WHAT THIS TASK INVOLVES
Extract each line of the data below exactly as written.

[Collected data entries]
• • • •

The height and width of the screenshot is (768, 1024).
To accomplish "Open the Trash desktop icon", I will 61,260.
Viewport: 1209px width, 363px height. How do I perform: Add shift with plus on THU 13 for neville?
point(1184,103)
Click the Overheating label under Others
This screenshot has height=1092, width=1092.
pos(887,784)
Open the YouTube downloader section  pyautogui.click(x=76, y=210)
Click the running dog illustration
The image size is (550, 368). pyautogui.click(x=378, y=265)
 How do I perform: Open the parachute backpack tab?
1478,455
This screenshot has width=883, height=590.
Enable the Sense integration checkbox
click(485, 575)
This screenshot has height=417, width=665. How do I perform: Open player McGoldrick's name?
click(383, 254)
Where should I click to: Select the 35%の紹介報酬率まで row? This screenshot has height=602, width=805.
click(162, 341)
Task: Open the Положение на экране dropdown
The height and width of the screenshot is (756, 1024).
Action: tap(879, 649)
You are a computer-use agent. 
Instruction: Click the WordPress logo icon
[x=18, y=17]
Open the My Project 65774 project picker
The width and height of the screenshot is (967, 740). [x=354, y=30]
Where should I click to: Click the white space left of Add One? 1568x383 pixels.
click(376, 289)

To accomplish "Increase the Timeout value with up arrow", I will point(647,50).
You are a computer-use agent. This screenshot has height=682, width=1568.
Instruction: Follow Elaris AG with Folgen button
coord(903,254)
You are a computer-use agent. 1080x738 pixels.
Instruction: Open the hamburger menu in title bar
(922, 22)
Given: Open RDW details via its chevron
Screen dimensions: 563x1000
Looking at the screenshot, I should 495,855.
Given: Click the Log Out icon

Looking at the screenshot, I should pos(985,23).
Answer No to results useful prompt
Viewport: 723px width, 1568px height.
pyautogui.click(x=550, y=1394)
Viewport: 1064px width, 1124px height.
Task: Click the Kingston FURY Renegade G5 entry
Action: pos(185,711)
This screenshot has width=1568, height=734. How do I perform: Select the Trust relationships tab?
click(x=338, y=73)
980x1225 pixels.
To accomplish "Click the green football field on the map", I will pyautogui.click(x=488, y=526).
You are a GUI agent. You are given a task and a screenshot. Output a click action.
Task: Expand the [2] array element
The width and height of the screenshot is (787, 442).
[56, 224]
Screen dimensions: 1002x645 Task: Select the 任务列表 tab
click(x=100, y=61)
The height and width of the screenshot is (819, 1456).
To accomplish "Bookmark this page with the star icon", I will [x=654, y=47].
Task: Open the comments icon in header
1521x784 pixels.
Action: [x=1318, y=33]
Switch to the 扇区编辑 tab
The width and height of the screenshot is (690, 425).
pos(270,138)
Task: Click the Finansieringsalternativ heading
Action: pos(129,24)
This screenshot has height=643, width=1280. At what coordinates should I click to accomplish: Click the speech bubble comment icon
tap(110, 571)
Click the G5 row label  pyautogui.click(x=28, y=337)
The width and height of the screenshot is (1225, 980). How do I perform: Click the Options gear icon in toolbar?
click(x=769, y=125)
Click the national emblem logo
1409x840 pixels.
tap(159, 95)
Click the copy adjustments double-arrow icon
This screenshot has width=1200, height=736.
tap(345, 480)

• • • •

RESULT FOR THIS TASK
The height and width of the screenshot is (768, 1024).
To accomplish "Open the Trash desktop icon", I will 61,260.
Viewport: 1209px width, 363px height. How do I perform: Add shift with plus on THU 13 for neville?
point(1184,103)
Click the Overheating label under Others
This screenshot has height=1092, width=1092.
pos(887,784)
Open the YouTube downloader section  pyautogui.click(x=76, y=210)
Click the running dog illustration
The image size is (550, 368). pyautogui.click(x=378, y=265)
 How do I perform: Open the parachute backpack tab?
1478,455
This screenshot has width=883, height=590.
Enable the Sense integration checkbox
click(485, 575)
This screenshot has height=417, width=665. How do I perform: Open player McGoldrick's name?
click(383, 254)
Where should I click to: Select the 35%の紹介報酬率まで row? This screenshot has height=602, width=805.
click(162, 341)
Task: Open the Положение на экране dropdown
The height and width of the screenshot is (756, 1024).
Action: tap(879, 649)
You are a computer-use agent. 
Instruction: Click the WordPress logo icon
[x=18, y=17]
Open the My Project 65774 project picker
The width and height of the screenshot is (967, 740). [x=354, y=30]
Where should I click to: Click the white space left of Add One? 1568x383 pixels.
click(376, 289)

To accomplish "Increase the Timeout value with up arrow", I will point(647,50).
You are a computer-use agent. This screenshot has height=682, width=1568.
Instruction: Follow Elaris AG with Folgen button
coord(903,254)
You are a computer-use agent. 1080x738 pixels.
Instruction: Open the hamburger menu in title bar
(922, 22)
Given: Open RDW details via its chevron
Screen dimensions: 563x1000
Looking at the screenshot, I should 495,855.
Given: Click the Log Out icon

Looking at the screenshot, I should pos(985,23).
Answer No to results useful prompt
Viewport: 723px width, 1568px height.
pyautogui.click(x=550, y=1394)
Viewport: 1064px width, 1124px height.
Task: Click the Kingston FURY Renegade G5 entry
Action: pos(185,711)
This screenshot has width=1568, height=734. How do I perform: Select the Trust relationships tab?
click(x=338, y=73)
980x1225 pixels.
To accomplish "Click the green football field on the map", I will pyautogui.click(x=488, y=526).
You are a GUI agent. You are given a task and a screenshot. Output a click action.
Task: Expand the [2] array element
The width and height of the screenshot is (787, 442).
[56, 224]
Screen dimensions: 1002x645 Task: Select the 任务列表 tab
click(x=100, y=61)
The height and width of the screenshot is (819, 1456).
To accomplish "Bookmark this page with the star icon", I will [x=654, y=47].
Task: Open the comments icon in header
1521x784 pixels.
Action: [x=1318, y=33]
Switch to the 扇区编辑 tab
The width and height of the screenshot is (690, 425).
pos(270,138)
Task: Click the Finansieringsalternativ heading
Action: pos(129,24)
This screenshot has height=643, width=1280. At what coordinates should I click to accomplish: Click the speech bubble comment icon
tap(110, 571)
Click the G5 row label  pyautogui.click(x=28, y=337)
The width and height of the screenshot is (1225, 980). How do I perform: Click the Options gear icon in toolbar?
click(x=769, y=125)
Click the national emblem logo
1409x840 pixels.
tap(159, 95)
Click the copy adjustments double-arrow icon
This screenshot has width=1200, height=736.
tap(345, 480)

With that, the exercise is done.